Scan the entries for lines containing the string "will". Reply with how many there are, and nothing else.

= Beginning of Section =

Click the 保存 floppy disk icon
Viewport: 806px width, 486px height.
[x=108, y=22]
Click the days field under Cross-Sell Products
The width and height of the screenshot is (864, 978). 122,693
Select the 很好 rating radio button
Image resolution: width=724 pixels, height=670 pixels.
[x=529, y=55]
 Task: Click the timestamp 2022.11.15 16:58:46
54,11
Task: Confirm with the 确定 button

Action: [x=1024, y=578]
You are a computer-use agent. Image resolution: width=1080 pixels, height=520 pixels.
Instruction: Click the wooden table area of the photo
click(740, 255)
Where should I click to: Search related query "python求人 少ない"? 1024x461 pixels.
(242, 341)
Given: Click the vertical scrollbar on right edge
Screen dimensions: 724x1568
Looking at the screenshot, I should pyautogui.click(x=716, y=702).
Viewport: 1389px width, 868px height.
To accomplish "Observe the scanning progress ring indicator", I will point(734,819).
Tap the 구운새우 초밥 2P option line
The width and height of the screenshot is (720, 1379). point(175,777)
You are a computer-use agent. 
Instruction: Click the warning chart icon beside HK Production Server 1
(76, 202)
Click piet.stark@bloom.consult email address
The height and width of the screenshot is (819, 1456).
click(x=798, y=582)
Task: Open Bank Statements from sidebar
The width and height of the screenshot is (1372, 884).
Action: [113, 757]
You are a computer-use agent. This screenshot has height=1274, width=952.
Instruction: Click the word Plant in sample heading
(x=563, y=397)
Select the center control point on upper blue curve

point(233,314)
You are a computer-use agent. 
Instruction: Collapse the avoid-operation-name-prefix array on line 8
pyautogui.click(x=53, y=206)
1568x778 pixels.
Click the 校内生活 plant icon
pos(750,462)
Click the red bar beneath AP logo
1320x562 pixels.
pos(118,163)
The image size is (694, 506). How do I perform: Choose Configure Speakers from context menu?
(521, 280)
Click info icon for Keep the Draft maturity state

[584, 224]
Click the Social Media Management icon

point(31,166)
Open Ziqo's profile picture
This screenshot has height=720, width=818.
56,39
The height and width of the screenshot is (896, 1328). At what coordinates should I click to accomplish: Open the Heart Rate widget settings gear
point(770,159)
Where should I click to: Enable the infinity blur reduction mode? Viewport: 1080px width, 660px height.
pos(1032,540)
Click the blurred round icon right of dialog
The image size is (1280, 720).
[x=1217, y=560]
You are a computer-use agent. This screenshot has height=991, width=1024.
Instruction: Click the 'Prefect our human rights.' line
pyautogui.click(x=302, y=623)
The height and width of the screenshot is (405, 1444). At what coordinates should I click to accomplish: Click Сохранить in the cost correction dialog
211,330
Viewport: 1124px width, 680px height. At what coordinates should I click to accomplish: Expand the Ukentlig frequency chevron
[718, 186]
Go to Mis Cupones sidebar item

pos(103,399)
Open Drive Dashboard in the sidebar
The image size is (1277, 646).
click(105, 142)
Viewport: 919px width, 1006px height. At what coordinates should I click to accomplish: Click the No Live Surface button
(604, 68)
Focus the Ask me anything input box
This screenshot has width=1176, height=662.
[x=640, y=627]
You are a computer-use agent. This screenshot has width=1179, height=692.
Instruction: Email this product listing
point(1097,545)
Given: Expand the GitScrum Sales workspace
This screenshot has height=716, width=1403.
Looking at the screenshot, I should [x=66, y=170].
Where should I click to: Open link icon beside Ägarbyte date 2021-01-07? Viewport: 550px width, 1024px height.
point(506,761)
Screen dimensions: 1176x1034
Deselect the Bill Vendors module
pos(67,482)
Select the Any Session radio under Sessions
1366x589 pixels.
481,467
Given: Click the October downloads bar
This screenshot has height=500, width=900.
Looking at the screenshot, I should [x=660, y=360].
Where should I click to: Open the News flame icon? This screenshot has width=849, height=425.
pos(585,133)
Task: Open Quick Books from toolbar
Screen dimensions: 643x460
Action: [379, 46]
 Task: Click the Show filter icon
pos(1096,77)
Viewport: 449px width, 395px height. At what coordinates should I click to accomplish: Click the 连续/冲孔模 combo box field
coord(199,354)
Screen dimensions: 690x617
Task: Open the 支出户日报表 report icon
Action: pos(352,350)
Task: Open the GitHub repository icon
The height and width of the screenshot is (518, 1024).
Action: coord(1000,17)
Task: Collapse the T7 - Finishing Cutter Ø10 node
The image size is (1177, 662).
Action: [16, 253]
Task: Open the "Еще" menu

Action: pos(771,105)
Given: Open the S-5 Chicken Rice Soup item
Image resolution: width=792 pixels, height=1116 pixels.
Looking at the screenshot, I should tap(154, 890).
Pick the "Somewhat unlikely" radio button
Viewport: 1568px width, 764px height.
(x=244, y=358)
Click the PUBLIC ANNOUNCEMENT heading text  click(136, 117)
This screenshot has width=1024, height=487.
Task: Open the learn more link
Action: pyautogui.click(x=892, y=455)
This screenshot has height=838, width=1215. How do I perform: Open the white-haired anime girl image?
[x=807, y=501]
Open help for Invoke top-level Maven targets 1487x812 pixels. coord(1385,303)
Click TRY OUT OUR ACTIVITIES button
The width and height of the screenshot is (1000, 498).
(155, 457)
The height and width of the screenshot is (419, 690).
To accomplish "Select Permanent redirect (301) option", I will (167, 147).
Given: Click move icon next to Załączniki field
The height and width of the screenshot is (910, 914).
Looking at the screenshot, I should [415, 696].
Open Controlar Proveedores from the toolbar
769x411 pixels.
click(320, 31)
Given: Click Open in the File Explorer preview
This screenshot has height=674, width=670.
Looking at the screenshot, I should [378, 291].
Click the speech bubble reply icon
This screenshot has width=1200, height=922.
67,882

= End of Section =

Reply
2